Start of Input material

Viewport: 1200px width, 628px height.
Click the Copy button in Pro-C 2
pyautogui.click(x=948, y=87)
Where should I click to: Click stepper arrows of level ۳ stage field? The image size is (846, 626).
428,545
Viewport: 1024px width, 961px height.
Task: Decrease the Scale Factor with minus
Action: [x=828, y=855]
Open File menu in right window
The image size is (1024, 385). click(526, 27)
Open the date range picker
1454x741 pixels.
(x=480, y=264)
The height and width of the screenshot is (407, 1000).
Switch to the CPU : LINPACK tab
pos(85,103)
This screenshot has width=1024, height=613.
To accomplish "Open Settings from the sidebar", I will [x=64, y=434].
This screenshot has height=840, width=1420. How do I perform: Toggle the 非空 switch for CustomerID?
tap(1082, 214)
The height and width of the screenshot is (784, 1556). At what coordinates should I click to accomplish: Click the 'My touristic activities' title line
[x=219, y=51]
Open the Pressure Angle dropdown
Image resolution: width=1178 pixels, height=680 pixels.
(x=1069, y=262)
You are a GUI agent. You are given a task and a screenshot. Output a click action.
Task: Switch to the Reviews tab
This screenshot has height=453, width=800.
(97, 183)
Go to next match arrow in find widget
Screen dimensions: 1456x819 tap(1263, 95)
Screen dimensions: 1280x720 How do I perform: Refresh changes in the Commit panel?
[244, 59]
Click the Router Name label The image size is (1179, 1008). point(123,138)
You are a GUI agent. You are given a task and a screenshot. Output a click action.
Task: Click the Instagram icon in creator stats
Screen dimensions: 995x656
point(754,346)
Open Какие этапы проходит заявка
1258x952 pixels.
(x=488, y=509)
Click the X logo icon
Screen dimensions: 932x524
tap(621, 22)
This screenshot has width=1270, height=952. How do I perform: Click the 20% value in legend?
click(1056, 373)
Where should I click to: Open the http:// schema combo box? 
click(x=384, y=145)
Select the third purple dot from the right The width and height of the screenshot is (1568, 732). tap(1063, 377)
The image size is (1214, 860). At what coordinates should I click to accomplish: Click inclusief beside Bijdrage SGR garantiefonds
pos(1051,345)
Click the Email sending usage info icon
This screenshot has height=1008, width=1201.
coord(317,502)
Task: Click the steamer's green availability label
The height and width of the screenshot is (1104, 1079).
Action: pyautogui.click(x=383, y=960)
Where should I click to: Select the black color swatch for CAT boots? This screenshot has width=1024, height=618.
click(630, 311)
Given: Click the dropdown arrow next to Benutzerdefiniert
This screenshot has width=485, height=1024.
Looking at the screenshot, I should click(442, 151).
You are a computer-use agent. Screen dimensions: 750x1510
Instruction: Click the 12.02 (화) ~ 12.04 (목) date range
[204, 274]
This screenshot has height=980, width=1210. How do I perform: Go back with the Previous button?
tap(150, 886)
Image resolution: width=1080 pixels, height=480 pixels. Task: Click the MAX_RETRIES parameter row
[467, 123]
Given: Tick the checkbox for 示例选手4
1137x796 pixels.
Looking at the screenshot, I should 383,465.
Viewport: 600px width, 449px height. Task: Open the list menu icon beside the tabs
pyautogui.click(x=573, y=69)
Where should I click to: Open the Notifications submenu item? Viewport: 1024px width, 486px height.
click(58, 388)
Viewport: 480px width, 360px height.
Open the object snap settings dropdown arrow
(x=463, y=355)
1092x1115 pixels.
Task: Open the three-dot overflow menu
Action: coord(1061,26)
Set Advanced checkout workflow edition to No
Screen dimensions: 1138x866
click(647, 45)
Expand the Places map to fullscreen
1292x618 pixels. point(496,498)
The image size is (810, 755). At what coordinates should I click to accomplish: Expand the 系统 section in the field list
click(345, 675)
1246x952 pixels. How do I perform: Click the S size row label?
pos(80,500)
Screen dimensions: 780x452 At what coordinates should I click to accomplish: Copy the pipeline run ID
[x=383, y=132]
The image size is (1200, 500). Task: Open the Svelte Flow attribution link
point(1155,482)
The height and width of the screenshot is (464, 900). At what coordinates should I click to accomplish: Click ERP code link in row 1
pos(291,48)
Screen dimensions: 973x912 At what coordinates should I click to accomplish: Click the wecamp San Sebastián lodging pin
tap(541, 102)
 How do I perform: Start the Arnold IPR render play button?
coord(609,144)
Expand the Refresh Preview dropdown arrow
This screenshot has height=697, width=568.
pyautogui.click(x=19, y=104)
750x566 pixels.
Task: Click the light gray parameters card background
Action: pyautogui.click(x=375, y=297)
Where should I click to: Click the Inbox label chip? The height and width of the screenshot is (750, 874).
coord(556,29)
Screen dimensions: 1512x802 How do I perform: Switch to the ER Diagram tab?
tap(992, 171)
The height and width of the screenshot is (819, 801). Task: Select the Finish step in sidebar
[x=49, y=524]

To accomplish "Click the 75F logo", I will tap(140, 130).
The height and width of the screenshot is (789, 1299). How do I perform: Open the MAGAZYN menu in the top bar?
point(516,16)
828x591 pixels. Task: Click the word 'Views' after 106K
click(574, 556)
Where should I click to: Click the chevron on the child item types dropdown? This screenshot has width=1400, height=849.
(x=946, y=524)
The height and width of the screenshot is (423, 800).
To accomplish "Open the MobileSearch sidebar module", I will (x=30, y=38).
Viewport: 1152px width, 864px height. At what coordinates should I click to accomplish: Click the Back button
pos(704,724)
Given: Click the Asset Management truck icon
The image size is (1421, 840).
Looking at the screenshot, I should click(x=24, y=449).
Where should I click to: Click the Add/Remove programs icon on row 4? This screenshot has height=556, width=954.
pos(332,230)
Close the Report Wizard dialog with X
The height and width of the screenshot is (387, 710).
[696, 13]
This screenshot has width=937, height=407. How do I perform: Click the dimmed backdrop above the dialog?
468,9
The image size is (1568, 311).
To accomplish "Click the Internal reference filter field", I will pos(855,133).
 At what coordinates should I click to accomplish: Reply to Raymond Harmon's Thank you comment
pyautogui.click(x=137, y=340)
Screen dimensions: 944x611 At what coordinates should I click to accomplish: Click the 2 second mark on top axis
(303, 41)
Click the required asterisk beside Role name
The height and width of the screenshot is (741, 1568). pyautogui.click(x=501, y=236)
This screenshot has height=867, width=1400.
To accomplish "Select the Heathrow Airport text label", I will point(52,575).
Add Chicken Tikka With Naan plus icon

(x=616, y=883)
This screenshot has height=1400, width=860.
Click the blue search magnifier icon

End of Input material

** Work instruction **
The lines to set down, exactly and with both ends included, run from the one containing "At what coordinates should I click to accomplish: Reply" to the last line of the data above.

** Your response **
 At what coordinates should I click to accomplish: Reply to Raymond Harmon's Thank you comment
pyautogui.click(x=137, y=340)
Screen dimensions: 944x611 At what coordinates should I click to accomplish: Click the 2 second mark on top axis
(303, 41)
Click the required asterisk beside Role name
The height and width of the screenshot is (741, 1568). pyautogui.click(x=501, y=236)
This screenshot has height=867, width=1400.
To accomplish "Select the Heathrow Airport text label", I will point(52,575).
Add Chicken Tikka With Naan plus icon

(x=616, y=883)
This screenshot has height=1400, width=860.
Click the blue search magnifier icon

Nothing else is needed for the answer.